EFTTA supports the idea of a European-wide strategy to control the birds, which are wiping out fish stocks across the continent at a rate of 1,000 tonnes a day.
On November 4, Dr Franz Kohl of the European Anglers Alliance will present evidence that the growing number of birds has done great damage and is posing a huge threat to fish stocks, angling and the European fishing tackle trade.
He will be making a presentation to a mini-conference at the European Union’s Committee of the Regions (CoR), which will be attended by MEPs, European Commission representatives, regional stakeholders and Birdlife.
EFTTA lobbyist, Jan Kappel, said: “The CoR is an important body because it has to be consulted before EU decisions are taken on matters such as regional policy and the environment.
“We know some regions are very pleased that something is being done for their cormorant problems now. This mini-conference is a good opportunity for angling to stress to the CoR members that there are EU nations and regions with cormorant management plans in place already. There is also nothing stopping other regions putting in place management plans, nothing apart from their own reluctant Governments.
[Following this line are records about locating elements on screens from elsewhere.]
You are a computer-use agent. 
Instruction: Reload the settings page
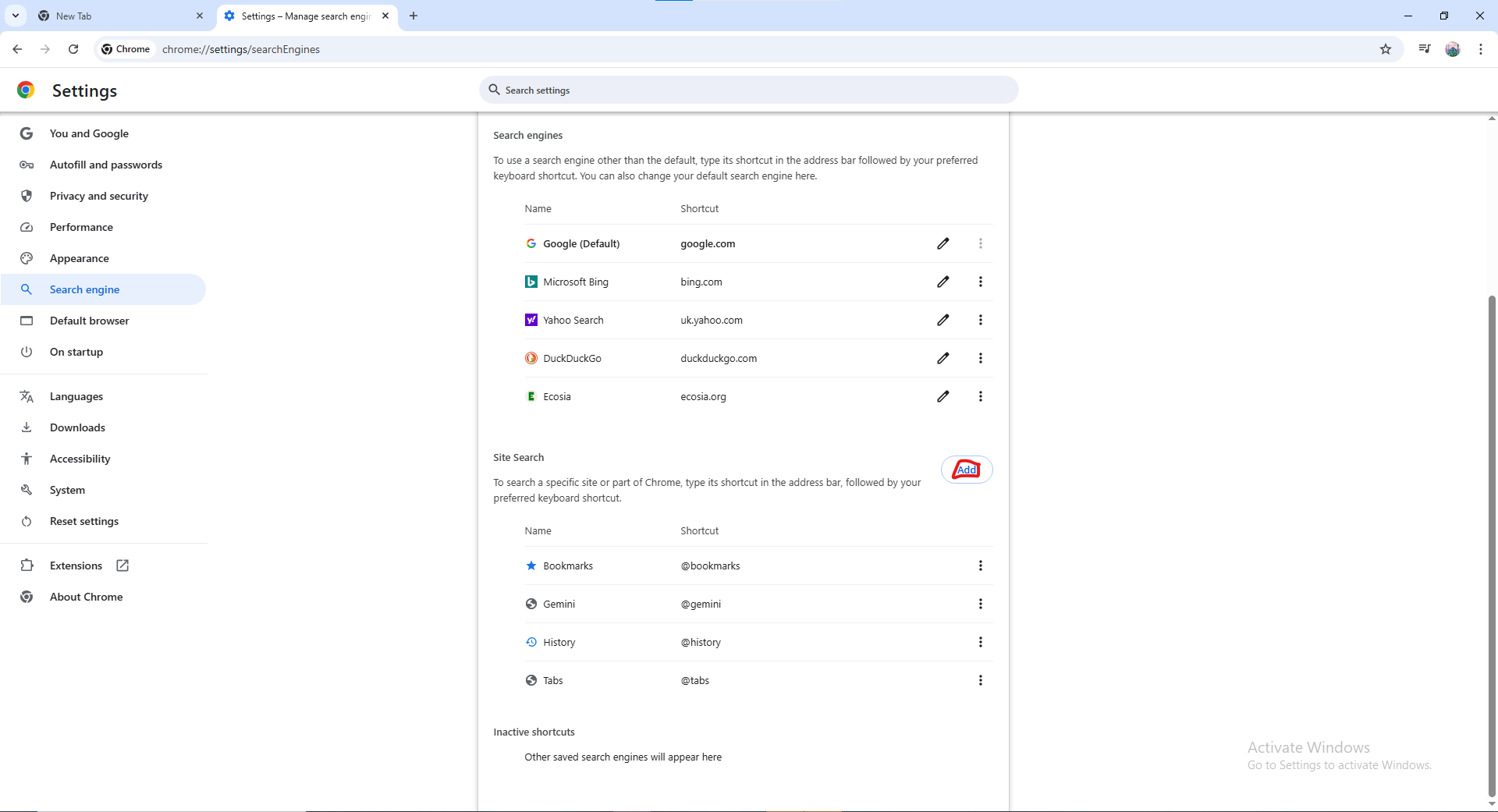tap(73, 49)
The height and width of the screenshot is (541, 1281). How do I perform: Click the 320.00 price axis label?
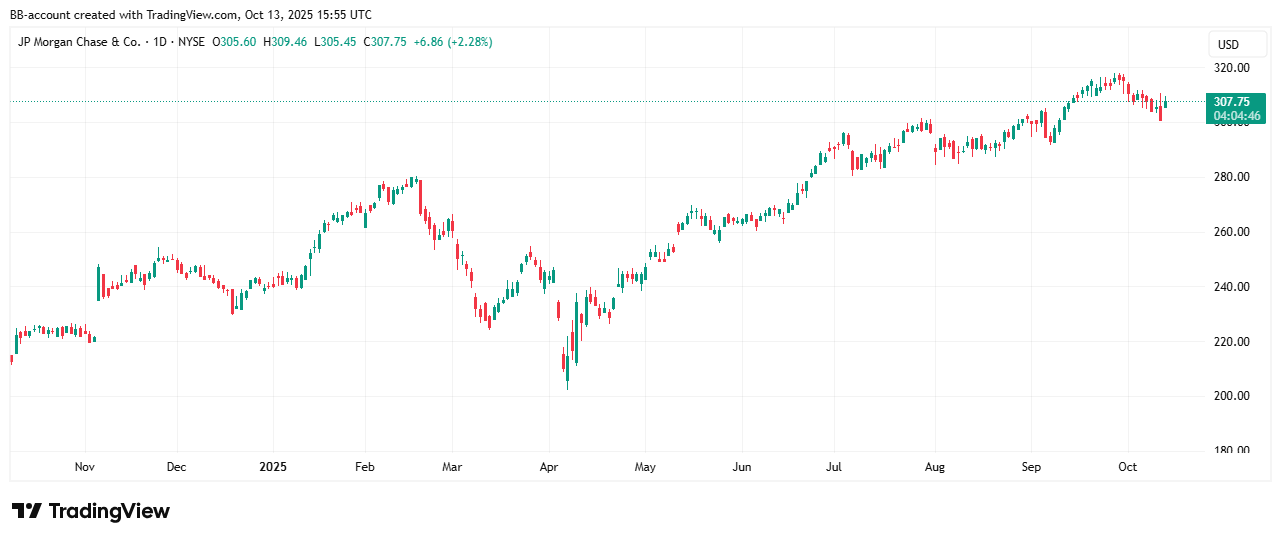point(1231,68)
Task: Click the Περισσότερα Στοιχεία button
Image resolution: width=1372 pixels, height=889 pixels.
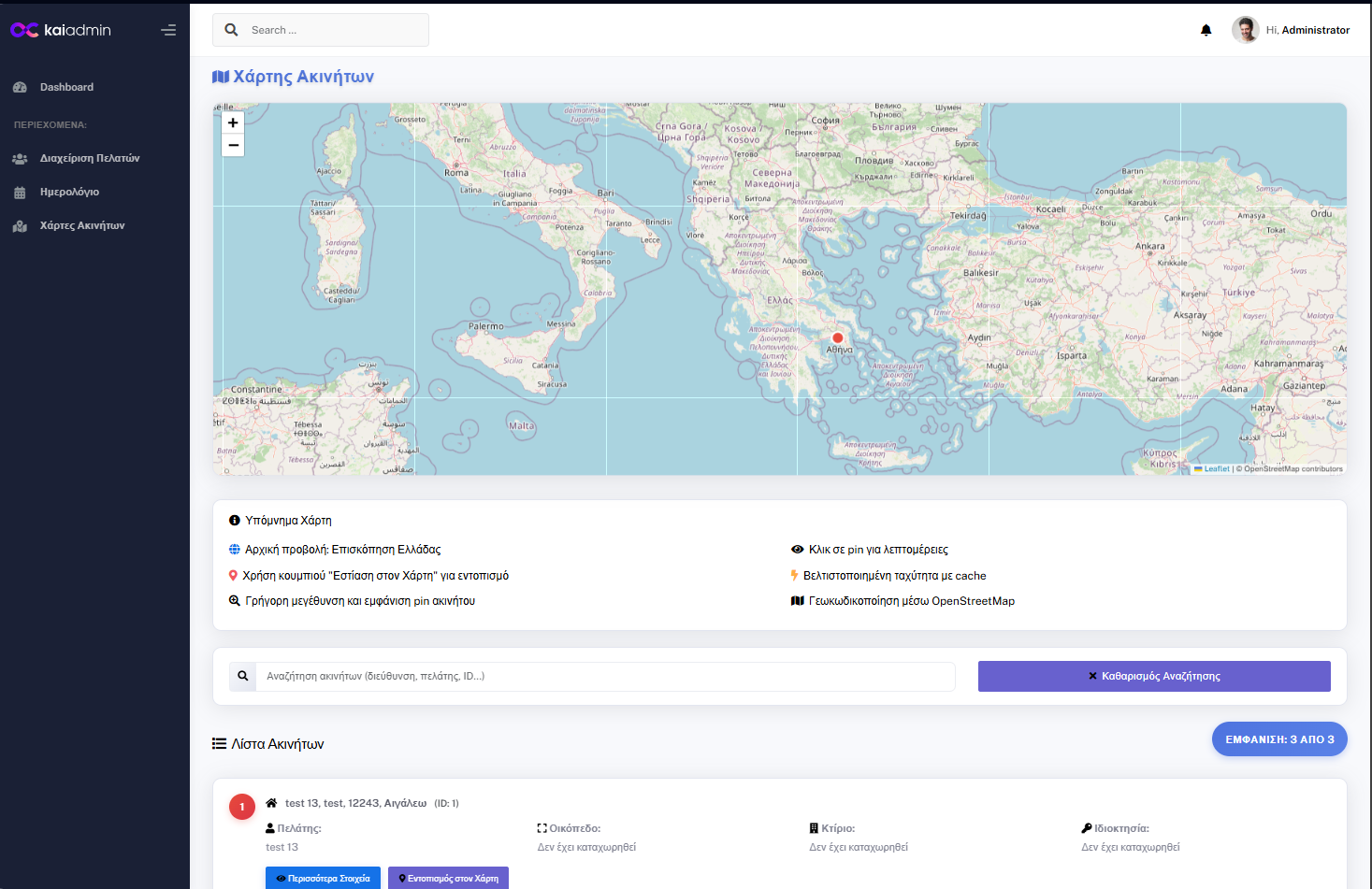Action: pos(323,878)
“However, a European-wide management plan for cormorants is still urgently needed to secure proper monitoring, data collection and the cross-border exchange of data to provide everything needed for efficient management of these birds without too much overlap. This will put a stop to unnecessary spending on projects such as scaring the birds from one region to another as is happening today.”
The European Parliament Fisheries Committee will vote on MEP Heinz Kindermann’s report, calling for a management plan, a day later, on November 5.
EFTTA remains hopeful that action will be taken over cormorants. This summer, the Commission acknowledged that ‘there is a problem’ with the birds and the European Parliament’s fisheries committee is well aware by now that there is mounting evidence that the birds are having a catastrophic effect.
Increasing numbers of the fish-eating birds are sweeping across Europe, with almost two million cormorants established on the continent.